15. We found that performing a spectral read with excitation at 405 nm in the Synergy H1 with reactions containing CyPet and YPet worked better than using the optimal excitation wavelength of 435 nm for two reasons. First, spectrophotometers have a limit as to how close the emission can be read from the excitation wavelength to prevent damage to the instrument. Second, exciting at 405 nm reduced acceptor cross talk by minimizing the YPet excitation that causes bleed through to the YPet emission wavelength.

16. Correction of the donor bleed through into the acceptor emission is not necessary because this is minimal for this FRET pair and constant for each reaction since the same concentration of donor was added to each reaction.

17. For multistep analyses, it is a good idea to make clear stepwise calculations in the form of different tables within an Excel Sheet or with separate sheets within the Excel Workbook to be able to clearly follow the transformations of the data and prevent data loss. The original data file is always best left unmodified, with the raw/original data copied or saved as a new file on which calculations are done.

18. Use the “$” in front of the column letter or cell number to make the subtracted term static for the column or cell for ease of copying to multiple columns. For example, =‘Spectra’! B2 − ‘Spectra’!$B2 will make the column letter static, and = ‘Spectra’!F2 −’Spectra’!F$6 will make the cell number static.

19. Note that the acceptor-only controls will have the returned value of #DIV/0! because the values are zero in these cells.

20. FMCAK is purified by conventional chromatography with a final concentration of 370 mM KCl. This is not physiological and can interfere with downstream applications. Use a concentrated stock of KCl, e.g., 3 M KCl, to adjust KCl concentration depending on the stock protein concentrations.

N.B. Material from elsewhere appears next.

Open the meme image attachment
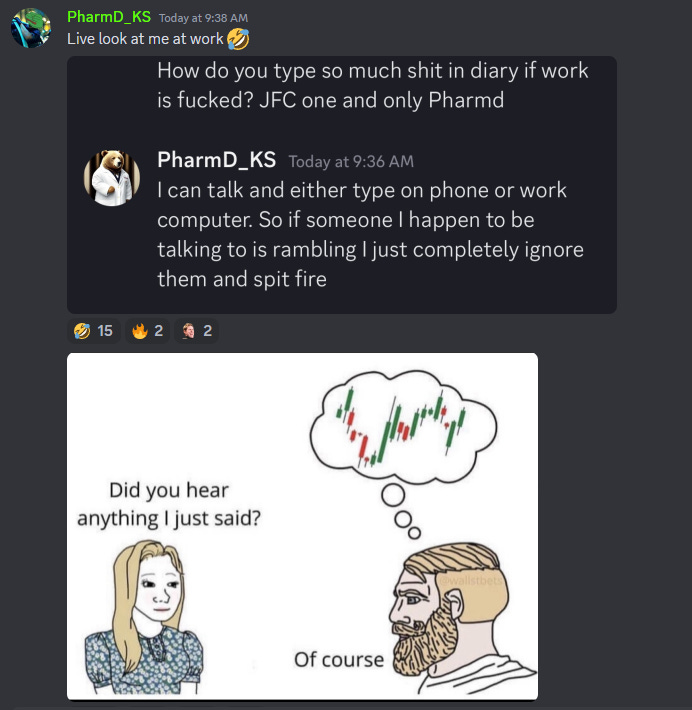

21. Some proteins are more stable in the specific nucleotide states. MCAK is most stable in the ATP-bound state; thus, MgATP is added to the reaction.

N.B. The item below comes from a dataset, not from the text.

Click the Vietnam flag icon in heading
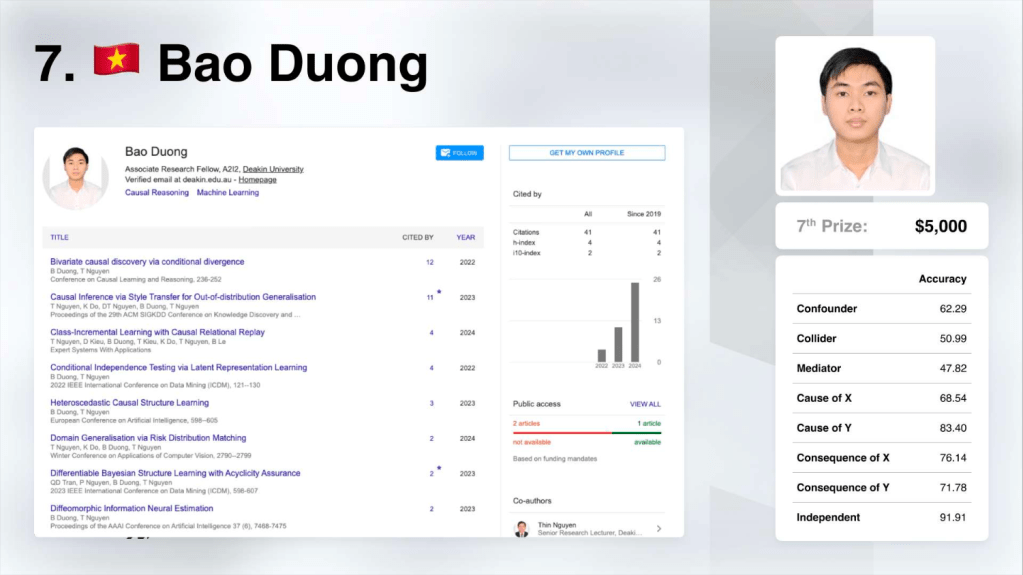The image size is (1023, 575). click(116, 62)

22. It is important not to induce MT depolymerization by incubating MTs on ice or adding cold buffers to solutions containing MTs. Store MTs at RT.

23. It is convenient to place a mark on the rim of the TLA100 tube, and then place this mark to the outside of the rotor to indicate where the pellet will be as the pellets are small and hard to see.

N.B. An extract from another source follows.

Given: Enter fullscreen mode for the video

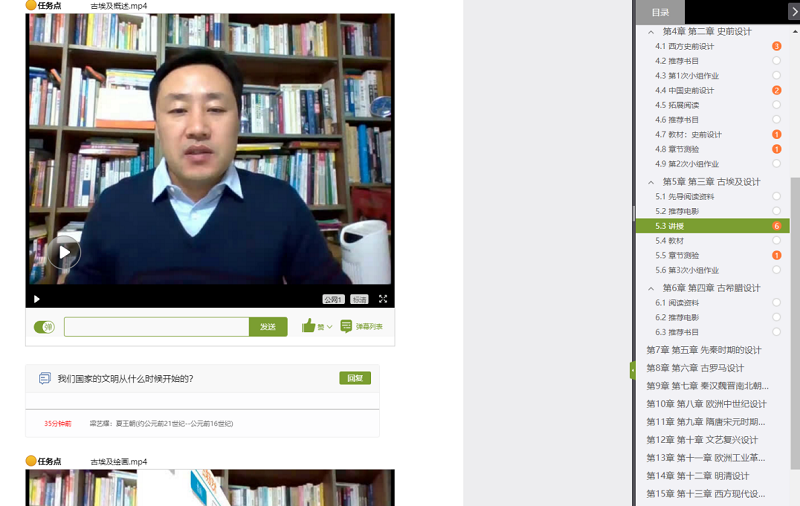Looking at the screenshot, I should pos(383,299).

24. Avoid introducing bubbles by consistently and gently pipetting the sample three times and then adding the sample into the plate by dispensing to the first stop of the Pipetman.

25. It is not uncommon for the total protein fluorescence to increase with increasing concentrations of MTs due to stabilization of the protein by binding to the MTs or by the presence of additional protein in the reaction.